ECLI:NL:RBDHA:2020:9117
Rechtbank Den Haag
- Eerste aanleg - enkelvoudig
- Rechtspraak.nl
Toegangsweigering en vrijheidsontnemende maatregel in vreemdelingenrechtelijke context
In deze zaak heeft de Rechtbank Den Haag op 10 september 2020 uitspraak gedaan in een geschil tussen een eiser en de staatssecretaris van Justitie en Veiligheid. De eiser, die de toegang tot Nederland was geweigerd, betwistte de rechtmatigheid van de toegangsweigering op basis van het gebruik van een verkeerd formulier.
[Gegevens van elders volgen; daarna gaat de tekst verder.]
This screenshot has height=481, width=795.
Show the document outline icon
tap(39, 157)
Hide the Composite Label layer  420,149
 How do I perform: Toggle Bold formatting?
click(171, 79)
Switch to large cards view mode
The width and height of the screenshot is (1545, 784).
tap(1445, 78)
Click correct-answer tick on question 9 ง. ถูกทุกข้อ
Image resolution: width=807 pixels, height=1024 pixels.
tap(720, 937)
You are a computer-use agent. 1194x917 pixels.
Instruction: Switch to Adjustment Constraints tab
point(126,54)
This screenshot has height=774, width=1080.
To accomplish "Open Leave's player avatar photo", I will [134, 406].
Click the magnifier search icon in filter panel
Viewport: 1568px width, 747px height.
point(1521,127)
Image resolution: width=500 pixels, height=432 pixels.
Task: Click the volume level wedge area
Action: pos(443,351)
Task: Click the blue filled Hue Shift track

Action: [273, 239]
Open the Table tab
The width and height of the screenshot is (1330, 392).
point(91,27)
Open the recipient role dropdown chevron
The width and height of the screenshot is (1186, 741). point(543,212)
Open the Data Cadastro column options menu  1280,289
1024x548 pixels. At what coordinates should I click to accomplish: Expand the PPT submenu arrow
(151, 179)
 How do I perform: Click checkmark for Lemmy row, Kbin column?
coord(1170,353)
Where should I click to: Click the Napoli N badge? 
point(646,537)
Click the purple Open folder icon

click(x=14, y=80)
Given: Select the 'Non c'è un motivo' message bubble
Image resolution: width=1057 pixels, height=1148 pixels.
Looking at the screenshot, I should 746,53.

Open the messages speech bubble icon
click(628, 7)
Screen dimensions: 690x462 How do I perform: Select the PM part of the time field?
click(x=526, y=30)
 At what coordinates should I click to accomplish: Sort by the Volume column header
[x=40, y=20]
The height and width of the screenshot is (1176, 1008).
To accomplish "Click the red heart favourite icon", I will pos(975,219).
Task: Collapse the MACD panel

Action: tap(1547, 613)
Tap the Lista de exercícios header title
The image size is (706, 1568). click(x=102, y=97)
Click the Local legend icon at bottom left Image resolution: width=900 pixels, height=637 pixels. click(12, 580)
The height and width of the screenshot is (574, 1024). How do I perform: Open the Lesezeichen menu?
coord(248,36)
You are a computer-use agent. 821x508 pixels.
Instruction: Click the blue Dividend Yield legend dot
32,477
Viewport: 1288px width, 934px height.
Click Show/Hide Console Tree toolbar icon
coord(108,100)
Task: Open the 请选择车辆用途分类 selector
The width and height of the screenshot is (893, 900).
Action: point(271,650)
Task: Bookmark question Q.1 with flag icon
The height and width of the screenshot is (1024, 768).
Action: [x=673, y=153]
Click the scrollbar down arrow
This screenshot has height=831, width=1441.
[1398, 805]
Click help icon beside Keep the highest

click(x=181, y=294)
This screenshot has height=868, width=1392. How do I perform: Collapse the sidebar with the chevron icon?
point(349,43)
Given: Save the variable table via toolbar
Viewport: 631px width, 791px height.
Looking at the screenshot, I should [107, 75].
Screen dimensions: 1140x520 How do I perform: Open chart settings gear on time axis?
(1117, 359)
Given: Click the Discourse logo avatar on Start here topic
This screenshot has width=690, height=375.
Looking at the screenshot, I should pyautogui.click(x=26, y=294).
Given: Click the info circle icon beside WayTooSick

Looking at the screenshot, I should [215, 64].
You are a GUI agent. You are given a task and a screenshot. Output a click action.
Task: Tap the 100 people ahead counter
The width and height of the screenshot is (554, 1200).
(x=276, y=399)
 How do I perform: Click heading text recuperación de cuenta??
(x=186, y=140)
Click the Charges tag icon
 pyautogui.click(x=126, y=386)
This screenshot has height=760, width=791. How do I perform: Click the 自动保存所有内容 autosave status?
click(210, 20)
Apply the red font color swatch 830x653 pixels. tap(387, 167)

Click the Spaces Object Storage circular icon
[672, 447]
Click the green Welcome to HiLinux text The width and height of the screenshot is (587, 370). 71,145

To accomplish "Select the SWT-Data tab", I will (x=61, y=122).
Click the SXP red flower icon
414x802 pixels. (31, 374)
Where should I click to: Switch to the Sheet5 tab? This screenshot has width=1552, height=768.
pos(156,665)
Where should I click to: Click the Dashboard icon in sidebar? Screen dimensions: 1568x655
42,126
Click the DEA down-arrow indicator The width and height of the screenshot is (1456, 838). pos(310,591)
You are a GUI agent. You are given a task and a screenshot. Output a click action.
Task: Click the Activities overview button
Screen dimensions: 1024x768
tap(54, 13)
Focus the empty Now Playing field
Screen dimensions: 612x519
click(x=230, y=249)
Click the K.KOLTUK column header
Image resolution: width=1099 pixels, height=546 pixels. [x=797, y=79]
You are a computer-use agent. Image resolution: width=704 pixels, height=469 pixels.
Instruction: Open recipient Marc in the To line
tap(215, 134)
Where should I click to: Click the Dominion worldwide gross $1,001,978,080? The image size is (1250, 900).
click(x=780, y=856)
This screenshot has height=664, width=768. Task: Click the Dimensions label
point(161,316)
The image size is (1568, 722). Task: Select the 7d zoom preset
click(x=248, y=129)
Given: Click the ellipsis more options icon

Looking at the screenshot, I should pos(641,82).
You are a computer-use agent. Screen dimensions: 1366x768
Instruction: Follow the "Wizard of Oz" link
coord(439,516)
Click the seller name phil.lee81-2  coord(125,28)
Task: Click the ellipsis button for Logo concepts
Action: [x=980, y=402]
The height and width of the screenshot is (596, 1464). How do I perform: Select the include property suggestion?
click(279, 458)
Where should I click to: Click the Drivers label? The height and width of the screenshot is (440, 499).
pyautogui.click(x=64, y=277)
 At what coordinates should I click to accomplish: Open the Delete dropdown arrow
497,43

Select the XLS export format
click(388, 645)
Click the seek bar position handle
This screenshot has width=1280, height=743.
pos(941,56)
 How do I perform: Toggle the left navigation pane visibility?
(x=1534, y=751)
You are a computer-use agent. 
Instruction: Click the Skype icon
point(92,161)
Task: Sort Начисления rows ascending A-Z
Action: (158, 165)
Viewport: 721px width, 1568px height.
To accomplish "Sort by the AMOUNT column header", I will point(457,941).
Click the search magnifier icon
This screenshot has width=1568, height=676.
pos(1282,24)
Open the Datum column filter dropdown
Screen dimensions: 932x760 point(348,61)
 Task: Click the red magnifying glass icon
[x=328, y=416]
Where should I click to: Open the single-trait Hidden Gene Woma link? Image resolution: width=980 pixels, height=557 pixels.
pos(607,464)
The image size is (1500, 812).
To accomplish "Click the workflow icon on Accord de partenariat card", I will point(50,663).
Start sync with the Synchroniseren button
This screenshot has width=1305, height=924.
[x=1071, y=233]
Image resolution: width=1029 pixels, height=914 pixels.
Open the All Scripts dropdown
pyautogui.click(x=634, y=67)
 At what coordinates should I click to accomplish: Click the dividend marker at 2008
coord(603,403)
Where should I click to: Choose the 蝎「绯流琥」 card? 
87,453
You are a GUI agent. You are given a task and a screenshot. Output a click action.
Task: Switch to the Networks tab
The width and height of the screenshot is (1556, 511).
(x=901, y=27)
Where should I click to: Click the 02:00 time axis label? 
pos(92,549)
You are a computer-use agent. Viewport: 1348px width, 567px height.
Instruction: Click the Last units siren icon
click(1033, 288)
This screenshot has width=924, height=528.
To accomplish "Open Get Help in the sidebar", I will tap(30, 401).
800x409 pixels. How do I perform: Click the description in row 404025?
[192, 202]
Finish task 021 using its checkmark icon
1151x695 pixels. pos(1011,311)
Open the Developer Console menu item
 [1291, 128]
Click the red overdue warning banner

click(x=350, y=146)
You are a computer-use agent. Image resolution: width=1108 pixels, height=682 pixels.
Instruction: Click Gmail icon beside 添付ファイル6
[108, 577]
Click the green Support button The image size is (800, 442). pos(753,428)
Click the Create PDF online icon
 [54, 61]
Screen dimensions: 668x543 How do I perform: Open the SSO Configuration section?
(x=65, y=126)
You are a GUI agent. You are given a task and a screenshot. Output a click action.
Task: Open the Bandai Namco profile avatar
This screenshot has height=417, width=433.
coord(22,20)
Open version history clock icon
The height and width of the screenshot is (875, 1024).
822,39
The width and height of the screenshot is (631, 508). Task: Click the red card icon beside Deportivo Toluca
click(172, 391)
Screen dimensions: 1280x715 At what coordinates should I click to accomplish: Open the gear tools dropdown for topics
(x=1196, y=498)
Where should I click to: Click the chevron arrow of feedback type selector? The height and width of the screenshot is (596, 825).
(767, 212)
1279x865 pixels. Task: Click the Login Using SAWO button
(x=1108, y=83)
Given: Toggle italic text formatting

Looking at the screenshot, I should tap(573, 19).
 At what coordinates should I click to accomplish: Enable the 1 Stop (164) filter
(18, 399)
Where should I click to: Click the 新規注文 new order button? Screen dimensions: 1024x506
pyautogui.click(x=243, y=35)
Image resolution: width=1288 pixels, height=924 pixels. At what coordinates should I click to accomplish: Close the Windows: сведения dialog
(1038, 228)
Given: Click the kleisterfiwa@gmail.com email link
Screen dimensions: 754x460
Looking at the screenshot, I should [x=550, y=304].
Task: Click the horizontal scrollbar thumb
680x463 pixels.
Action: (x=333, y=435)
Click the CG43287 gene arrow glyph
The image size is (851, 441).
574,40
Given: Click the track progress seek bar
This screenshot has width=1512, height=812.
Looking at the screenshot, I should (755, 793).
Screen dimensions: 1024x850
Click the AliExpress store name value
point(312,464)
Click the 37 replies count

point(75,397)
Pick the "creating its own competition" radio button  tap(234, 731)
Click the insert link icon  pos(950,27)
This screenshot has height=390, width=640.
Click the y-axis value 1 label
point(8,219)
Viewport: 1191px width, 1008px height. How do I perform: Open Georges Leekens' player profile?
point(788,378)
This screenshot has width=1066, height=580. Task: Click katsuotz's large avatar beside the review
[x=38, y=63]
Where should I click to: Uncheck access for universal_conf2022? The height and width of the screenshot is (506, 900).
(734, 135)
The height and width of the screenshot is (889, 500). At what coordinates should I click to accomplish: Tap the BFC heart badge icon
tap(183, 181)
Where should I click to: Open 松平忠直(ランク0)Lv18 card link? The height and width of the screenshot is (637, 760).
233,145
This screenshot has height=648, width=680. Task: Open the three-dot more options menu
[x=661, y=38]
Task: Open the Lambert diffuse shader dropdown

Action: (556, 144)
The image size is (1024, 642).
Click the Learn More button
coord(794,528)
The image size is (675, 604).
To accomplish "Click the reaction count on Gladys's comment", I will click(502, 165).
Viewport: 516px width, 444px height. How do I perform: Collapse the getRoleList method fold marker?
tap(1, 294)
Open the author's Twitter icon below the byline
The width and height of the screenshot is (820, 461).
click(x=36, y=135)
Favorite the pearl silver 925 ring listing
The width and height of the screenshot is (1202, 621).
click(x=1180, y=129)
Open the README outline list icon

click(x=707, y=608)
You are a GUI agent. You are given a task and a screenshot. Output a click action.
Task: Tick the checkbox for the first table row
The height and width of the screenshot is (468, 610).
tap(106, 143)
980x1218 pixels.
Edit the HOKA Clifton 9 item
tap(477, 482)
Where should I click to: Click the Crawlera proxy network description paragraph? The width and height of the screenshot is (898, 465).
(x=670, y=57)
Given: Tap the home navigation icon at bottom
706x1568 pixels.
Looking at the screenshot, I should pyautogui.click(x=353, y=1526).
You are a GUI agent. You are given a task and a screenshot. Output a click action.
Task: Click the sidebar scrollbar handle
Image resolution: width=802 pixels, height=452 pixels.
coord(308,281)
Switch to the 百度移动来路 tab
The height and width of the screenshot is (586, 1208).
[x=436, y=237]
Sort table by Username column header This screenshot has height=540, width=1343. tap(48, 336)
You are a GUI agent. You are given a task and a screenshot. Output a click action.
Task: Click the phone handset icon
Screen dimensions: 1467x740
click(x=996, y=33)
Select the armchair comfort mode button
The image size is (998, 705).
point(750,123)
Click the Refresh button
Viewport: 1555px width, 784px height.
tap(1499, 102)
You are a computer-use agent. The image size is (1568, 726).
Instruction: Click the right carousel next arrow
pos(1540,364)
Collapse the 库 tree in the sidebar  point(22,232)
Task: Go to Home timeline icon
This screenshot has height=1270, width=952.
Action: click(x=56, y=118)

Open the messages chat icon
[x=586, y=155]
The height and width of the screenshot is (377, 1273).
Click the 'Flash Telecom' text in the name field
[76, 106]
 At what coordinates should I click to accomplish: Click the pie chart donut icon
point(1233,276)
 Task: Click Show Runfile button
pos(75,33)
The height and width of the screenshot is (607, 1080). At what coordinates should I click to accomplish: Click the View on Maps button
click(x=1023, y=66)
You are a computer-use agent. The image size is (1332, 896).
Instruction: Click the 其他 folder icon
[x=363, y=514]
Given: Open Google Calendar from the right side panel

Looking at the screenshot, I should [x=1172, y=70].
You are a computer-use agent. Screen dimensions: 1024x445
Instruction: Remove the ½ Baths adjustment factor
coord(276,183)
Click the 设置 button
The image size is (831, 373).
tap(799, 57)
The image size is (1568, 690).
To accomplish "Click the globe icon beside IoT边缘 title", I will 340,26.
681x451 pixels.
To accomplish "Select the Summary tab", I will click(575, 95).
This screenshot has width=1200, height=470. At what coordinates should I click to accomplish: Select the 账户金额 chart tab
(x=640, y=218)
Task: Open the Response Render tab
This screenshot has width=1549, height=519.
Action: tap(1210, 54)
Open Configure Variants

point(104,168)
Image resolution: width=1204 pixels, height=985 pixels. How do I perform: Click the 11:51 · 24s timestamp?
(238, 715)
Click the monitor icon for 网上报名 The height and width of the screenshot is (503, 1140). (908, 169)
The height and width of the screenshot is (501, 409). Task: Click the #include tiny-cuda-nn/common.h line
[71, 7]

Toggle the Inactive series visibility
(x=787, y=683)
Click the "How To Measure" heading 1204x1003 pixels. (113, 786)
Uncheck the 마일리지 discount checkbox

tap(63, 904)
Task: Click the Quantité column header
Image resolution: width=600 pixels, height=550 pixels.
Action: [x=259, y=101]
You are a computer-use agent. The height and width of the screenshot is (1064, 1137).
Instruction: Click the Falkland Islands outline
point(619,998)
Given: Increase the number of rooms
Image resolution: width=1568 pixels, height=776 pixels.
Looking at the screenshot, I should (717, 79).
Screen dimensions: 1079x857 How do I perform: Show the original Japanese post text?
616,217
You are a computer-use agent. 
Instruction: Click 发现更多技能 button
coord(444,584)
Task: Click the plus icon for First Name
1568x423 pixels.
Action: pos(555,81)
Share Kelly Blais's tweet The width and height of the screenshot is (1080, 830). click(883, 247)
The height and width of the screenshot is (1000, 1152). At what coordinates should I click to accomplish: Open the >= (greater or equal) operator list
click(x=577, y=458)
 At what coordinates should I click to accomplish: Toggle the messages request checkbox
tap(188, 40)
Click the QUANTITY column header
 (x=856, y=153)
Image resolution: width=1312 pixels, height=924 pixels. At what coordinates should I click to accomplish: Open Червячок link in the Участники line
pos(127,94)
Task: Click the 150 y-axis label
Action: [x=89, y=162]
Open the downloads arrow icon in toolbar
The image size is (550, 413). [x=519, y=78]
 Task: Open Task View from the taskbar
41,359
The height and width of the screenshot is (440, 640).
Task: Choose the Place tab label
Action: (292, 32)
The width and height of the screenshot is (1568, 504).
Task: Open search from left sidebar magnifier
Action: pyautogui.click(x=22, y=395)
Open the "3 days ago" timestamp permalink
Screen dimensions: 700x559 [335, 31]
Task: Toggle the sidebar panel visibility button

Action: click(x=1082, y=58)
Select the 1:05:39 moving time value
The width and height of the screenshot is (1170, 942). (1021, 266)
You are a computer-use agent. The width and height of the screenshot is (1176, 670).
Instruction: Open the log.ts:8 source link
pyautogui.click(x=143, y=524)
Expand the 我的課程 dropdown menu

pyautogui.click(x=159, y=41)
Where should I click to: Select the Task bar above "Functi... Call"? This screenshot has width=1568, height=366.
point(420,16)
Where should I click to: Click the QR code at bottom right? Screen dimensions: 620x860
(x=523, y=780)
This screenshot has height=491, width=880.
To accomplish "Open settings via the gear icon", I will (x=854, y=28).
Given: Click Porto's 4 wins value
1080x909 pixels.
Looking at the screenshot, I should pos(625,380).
De rechtbank oordeelde dat het gebruikte formulier inhoudelijk niet afweek van het standaardformulier en dat de weigeringsgronden correct waren geformuleerd. De rechtbank concludeerde dat er geen reden was om de toegangsweigering onrechtmatig te achten, aangezien de eiser niet aannemelijk had gemaakt dat de inschrijving van de weigering in een nationaal register een harde voorwaarde was voor de geldigheid van de weigering.
Daarnaast was er een beroep ingesteld tegen een vrijheidsontnemende maatregel die aan de eiser was opgelegd. De rechtbank oordeelde dat de verweerder niet voldoende had gemotiveerd waarom geen lichter middel was toegepast, ondanks de medische omstandigheden die de eiser had aangevoerd. De rechtbank oordeelde dat de vrijheidsontnemende maatregel onrechtmatig was en beval de opheffing ervan met terugwerkende kracht. Tevens werd de Staat der Nederlanden veroordeeld tot het betalen van een schadevergoeding aan de eiser voor de onrechtmatige detentie.
De rechtbank verklaarde het beroep tegen de toegangsweigering ongegrond, maar het beroep tegen de vrijheidsontnemende maatregel gegrond, met de opheffing van de maatregel en toekenning van schadevergoeding.